[Pixel coordinate grounding data]
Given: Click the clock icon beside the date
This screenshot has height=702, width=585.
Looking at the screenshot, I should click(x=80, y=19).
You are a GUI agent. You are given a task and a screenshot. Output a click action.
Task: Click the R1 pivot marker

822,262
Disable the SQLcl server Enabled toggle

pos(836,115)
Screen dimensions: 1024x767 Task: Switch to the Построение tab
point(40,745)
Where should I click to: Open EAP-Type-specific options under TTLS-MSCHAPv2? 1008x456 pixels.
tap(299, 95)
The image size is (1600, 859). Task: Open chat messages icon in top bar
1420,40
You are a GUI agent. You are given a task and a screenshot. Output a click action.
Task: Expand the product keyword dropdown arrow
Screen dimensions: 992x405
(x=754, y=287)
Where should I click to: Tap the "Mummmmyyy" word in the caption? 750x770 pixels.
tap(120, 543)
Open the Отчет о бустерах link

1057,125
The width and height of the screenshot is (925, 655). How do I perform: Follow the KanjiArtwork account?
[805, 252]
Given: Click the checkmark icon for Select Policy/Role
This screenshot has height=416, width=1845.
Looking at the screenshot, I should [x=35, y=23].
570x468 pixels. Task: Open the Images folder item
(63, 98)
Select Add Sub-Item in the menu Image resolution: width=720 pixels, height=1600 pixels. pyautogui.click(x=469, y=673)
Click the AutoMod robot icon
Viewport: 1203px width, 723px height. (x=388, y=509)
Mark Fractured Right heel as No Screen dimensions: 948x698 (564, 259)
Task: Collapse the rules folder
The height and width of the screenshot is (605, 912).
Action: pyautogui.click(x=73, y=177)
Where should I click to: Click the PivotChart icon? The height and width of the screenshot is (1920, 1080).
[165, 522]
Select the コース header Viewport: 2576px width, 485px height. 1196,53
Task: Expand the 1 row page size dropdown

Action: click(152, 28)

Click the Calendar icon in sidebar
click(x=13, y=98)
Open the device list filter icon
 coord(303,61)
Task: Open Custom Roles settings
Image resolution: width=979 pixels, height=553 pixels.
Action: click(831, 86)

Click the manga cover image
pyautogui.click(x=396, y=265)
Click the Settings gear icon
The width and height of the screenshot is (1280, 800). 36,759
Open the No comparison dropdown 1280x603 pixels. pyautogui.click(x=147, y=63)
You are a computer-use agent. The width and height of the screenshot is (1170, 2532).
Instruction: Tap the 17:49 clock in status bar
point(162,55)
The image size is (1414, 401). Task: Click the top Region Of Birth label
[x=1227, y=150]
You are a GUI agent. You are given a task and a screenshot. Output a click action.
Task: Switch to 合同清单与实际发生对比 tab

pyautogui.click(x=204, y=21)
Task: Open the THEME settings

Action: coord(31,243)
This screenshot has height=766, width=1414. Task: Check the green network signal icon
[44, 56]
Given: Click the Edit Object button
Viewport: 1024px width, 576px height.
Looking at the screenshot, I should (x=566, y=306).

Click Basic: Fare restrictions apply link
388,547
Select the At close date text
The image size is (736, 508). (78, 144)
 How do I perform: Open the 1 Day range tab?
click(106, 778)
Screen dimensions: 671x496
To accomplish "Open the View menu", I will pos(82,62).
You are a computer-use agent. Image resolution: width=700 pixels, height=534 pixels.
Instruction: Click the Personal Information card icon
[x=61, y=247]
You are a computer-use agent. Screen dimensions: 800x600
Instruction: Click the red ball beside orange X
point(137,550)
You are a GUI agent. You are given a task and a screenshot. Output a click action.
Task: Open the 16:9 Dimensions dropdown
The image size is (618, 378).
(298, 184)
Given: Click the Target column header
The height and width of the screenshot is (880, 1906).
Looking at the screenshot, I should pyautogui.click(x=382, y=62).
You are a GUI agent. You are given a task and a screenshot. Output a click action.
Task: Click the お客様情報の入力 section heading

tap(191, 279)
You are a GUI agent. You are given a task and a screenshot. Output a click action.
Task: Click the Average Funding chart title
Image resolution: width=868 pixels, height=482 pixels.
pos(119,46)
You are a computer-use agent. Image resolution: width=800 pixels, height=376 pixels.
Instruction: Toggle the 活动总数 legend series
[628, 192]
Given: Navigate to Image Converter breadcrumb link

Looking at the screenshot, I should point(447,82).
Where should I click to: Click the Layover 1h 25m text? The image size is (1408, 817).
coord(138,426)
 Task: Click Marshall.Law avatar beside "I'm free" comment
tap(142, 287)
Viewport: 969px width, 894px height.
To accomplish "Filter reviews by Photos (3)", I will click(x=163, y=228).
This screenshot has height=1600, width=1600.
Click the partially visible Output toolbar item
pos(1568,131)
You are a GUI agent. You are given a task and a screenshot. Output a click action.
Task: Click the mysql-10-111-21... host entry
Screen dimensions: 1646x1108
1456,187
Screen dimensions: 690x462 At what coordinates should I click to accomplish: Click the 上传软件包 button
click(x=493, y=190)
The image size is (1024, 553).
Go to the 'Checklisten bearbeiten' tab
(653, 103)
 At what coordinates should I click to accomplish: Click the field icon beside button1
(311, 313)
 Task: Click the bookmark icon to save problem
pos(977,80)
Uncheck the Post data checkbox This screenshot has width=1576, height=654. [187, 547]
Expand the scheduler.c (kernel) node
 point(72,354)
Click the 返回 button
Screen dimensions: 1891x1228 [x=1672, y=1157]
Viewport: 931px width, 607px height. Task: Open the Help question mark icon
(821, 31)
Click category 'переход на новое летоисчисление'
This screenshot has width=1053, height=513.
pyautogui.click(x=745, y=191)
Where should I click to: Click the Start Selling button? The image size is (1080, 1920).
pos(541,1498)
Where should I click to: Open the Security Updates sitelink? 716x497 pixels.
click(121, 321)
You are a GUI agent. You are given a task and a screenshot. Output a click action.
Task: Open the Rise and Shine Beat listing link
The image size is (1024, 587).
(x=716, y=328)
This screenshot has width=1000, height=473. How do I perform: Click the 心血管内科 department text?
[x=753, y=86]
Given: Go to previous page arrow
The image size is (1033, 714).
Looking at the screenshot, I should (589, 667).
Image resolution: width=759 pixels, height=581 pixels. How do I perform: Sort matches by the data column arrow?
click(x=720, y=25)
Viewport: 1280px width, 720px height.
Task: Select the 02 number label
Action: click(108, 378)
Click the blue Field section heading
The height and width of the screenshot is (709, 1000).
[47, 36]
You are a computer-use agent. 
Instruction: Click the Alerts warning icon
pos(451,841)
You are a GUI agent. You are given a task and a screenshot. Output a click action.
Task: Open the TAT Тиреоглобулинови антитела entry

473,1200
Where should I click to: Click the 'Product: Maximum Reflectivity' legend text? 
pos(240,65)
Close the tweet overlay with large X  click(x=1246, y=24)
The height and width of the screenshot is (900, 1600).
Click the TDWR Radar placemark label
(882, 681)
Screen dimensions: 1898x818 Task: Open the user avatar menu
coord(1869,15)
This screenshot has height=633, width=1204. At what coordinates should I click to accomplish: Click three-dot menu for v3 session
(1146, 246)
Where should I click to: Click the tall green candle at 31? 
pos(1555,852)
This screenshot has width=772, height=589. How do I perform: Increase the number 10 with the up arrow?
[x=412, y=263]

### How to complete this task
Pull every line that holds the string "computer" out of the records.

### Task result
You are a computer-use agent. The width and height of the screenshot is (1170, 2532).
You are a computer-use agent. Image resolution: width=700 pixels, height=534 pixels.
You are a computer-use agent. Screen dimensions: 800x600
You are a computer-use agent. Image resolution: width=800 pixels, height=376 pixels.
You are a computer-use agent. 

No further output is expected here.